— WHAT IS BEING ASKED —
Look below for the line that contains "Screen dimensions: 429x666", then quote it and all the lines after it, exactly, with the pictures left out.

— DATASET EXCERPTS —

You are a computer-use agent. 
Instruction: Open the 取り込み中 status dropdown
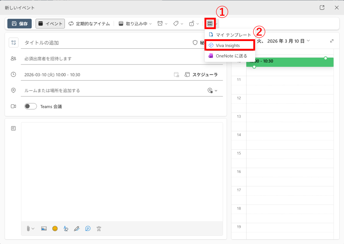click(x=135, y=23)
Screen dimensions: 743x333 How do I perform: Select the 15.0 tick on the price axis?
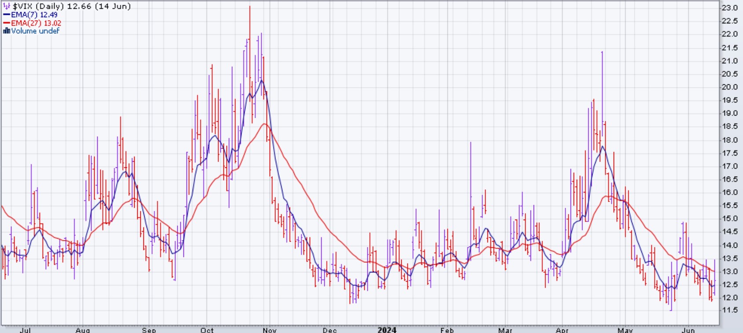[729, 218]
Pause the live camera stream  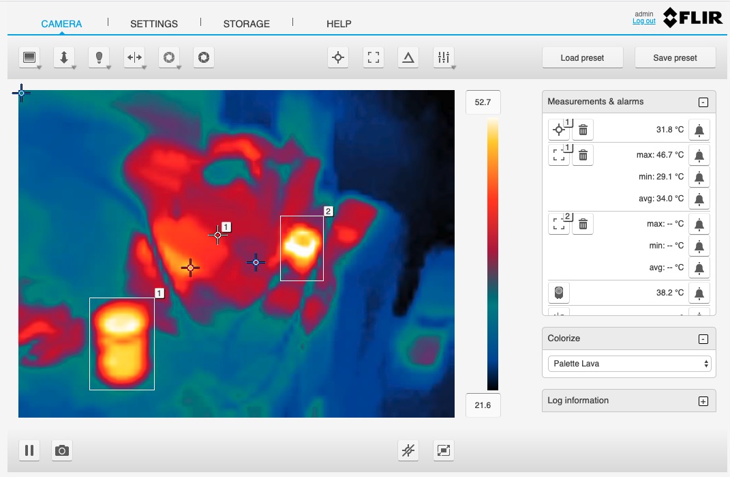tap(29, 450)
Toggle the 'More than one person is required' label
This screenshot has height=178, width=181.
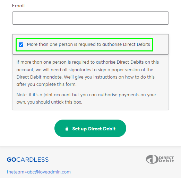point(88,45)
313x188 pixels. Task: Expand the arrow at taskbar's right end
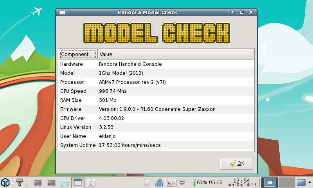coord(301,182)
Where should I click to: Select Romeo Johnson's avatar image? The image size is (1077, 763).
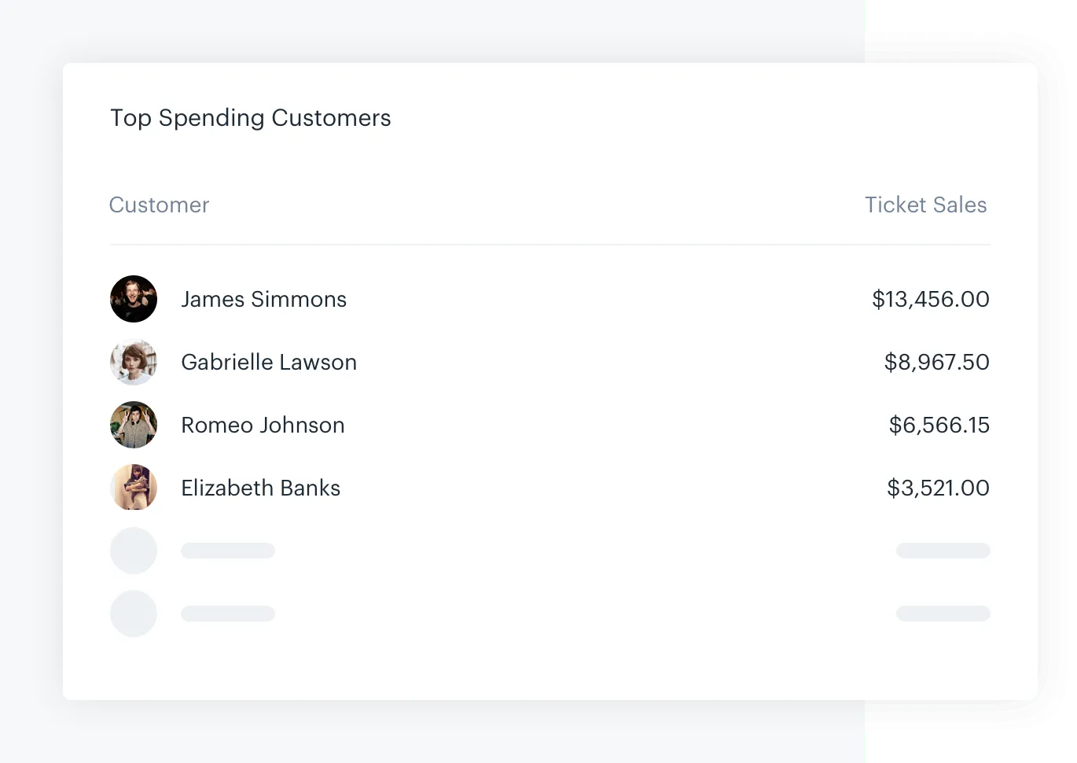coord(134,425)
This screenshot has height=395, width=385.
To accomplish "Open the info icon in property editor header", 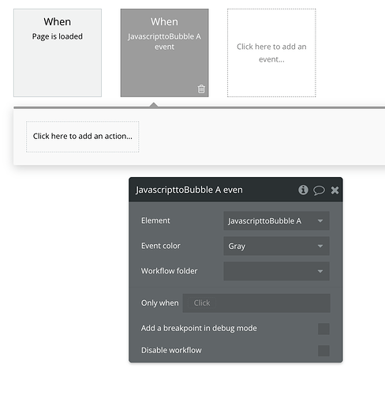I will (303, 190).
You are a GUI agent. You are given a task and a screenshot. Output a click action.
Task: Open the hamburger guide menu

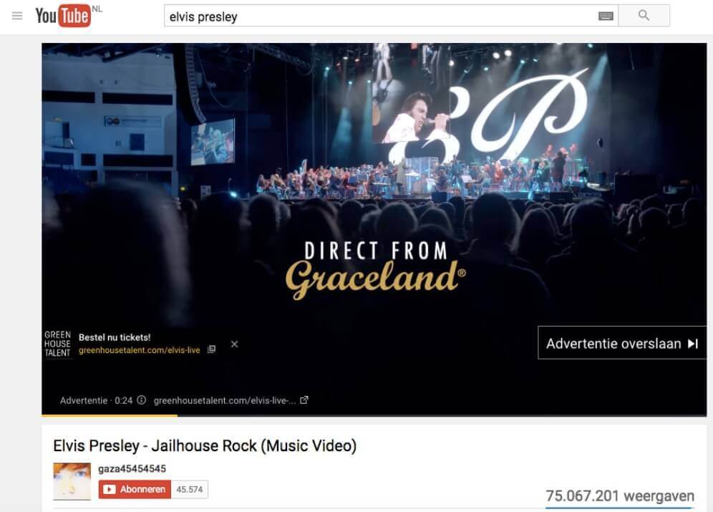click(17, 16)
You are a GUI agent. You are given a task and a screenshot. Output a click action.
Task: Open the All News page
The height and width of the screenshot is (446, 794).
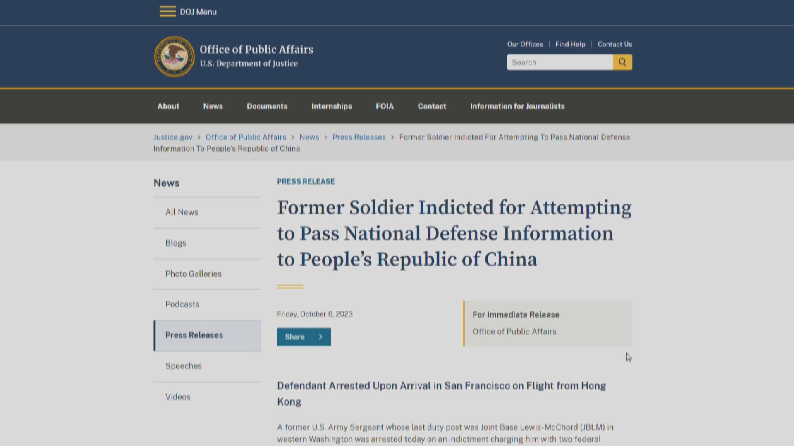coord(182,212)
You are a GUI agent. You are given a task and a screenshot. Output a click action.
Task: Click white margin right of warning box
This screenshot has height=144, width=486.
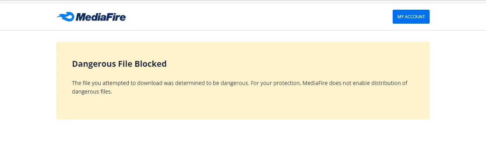click(x=458, y=81)
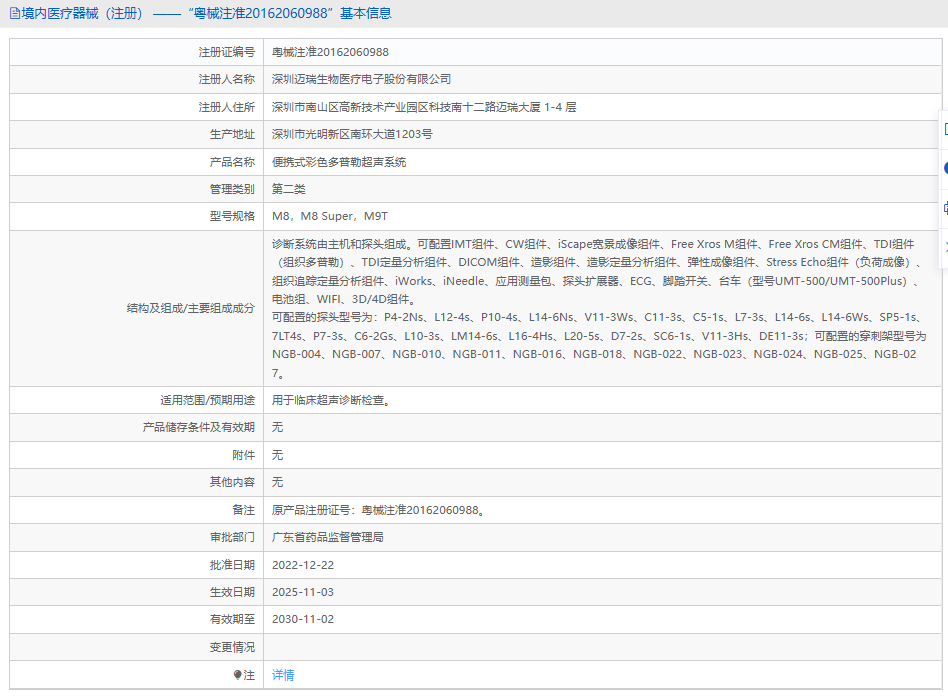
Task: Select the registrant name 深圳迈瑞生物医疗电子股份有限公司
Action: click(362, 79)
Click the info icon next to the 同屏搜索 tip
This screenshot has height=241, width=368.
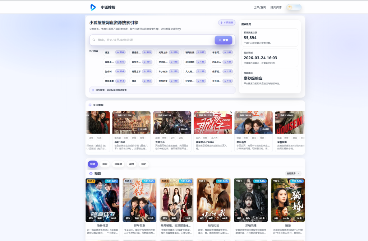[93, 90]
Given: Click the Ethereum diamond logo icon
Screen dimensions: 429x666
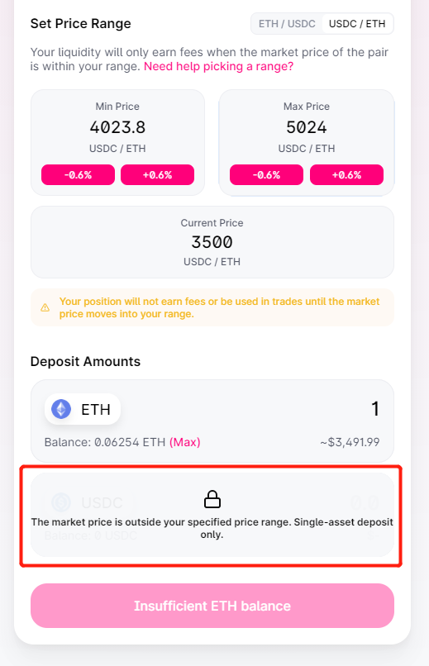Looking at the screenshot, I should (x=61, y=409).
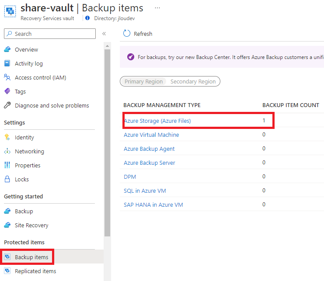Click the sidebar Search input field
This screenshot has width=324, height=281.
(x=50, y=34)
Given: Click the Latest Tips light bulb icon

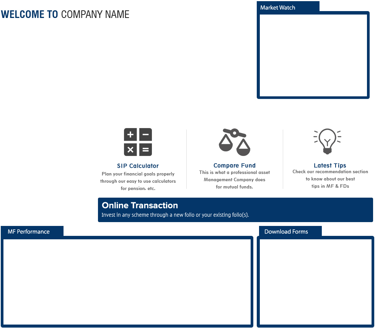Looking at the screenshot, I should 327,141.
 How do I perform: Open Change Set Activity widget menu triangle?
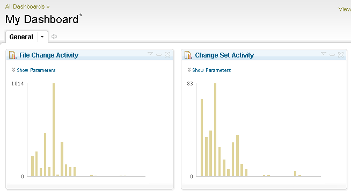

— SOLUTION TO THIS TASK —
Screen dimensions: 429x666
Looking at the screenshot, I should (x=61, y=409).
Click the sidebar Search input field
This screenshot has width=324, height=281.
(x=50, y=34)
Given: Click the Latest Tips light bulb icon

Looking at the screenshot, I should 327,141.
 How do I perform: Open Change Set Activity widget menu triangle?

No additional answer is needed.